Of course, I'm putting this out there in a vacuum, but there are three key take-aways: 1) unlike a minority investor, you force distributions with the use of the coupon, 2) hedge your position to hit payback earlier, 3) if there is no huge IPO event or other big deal...then you are setup to hit a 18% - 22% return with the above with a much higher likelihood than a minority investor (with the minority investor having higher hopes but not a great chance of actually having a good outcome).

And, can't say this enough...I don't think this works in tech. You need positive cash flow with "block and tackle" growth opportunities. Pixie dust and hoping to be "in the right place at the right time" won't work with this type of deal.
 
@Gringuito

I have to say this is truly biblical knowledge. I don't want to keep giving you a hard on with compliments but thank you for your time. As a young hustler and budding entrepreneur I appreciate your insight.

I understand you stick to a specific area as far as investing goes. It seems you have considerable skill and experience in the Tech world(which is the sweet spot right now) However, how often do you use your gut instinct whether it's about hiring a sales director or investing in a startup or are more calculating. I understand you are more conservative now as you've already achieved considerable success but I'd like to get an idea of your approach when you were swinging for the fences with your first large company.

@Anon

Praise for your insights as well. I'd like to direct the same question at you if it is appropriate as I do not know about your experiences.
 

paninaro

Pelican
Hef said:
I'm currently hiring right now and I set things up so they are independent contractors to start. So, one month contract would set up the first trial period. If they pass that, then second contract would be for 3 months then 1 year contract if they pass. Expected performance is outlined on the contract so if they don't perform, then they're in breach of contract.

After 1 year, I plan to continue with contracts but give them company ownership if they fully finish each 1 year contract.

This is a good setup for you, but not so great for the prospective employee. Depending on the field and job market, it may be difficult to get star players this way -- if the same star player can go to another company down the road and get a salaried position right away.

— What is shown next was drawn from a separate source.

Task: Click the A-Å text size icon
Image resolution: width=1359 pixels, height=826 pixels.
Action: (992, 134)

Depending on the jurisdiction you're in, you can usually fire an employee without any cause in the first X months they've worked there -- typically 3-6 months. So you could still take someone on as salaried and then just fire them 2 months in if it's not working out, with no explanation nor severance needed.
 

JayD

Woodpecker
Thanks for making this thread Gringuito. I've been reading your posts and others and there are certain terms that I don't fully comprehend. Are there any websites or books for required reading?

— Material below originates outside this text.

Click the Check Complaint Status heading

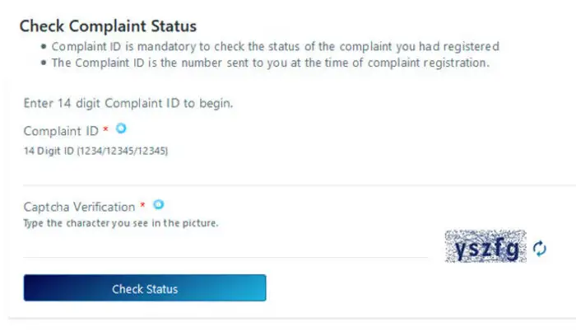click(108, 26)
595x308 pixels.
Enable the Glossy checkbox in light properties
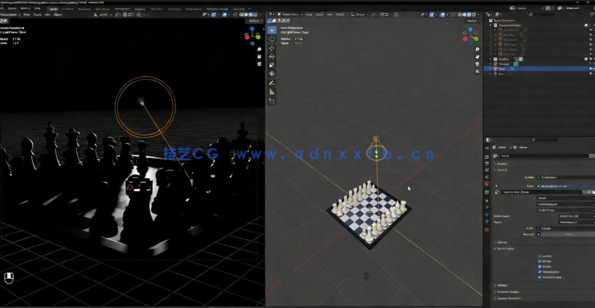click(x=540, y=266)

As someone who aspires to be a business owner and financially dependent in the future would you recommend working under small businesses to learn the flow or just start a business and learn as you go?
 

fortysix

Woodpecker
Gold Member
JayD said:
Thanks for making this thread Gringuito. I've been reading your posts and others and there are certain terms that I don't fully comprehend. Are there any websites or books for required reading?

As someone who aspires to be a business owner and financially dependent in the future would you recommend working under small businesses to learn the flow or just start a business and learn as you go?

Hey --

Just wanted to really recommend the E-Myth by Michael E. Gerber.

http://www.amazon.com/E-Myth-Revisi...-1&keywords=emyth+revisited+by+michael+gerber

Helped me with the mentality as well as the technicalities of starting a small business.
 

DVY

Ostrich
Gold Member
@Anonymous123- Thanks for the great writeup. I am guessing you work for some sort of mezzanine fund. Whats your rationale for the 5% up-front fee?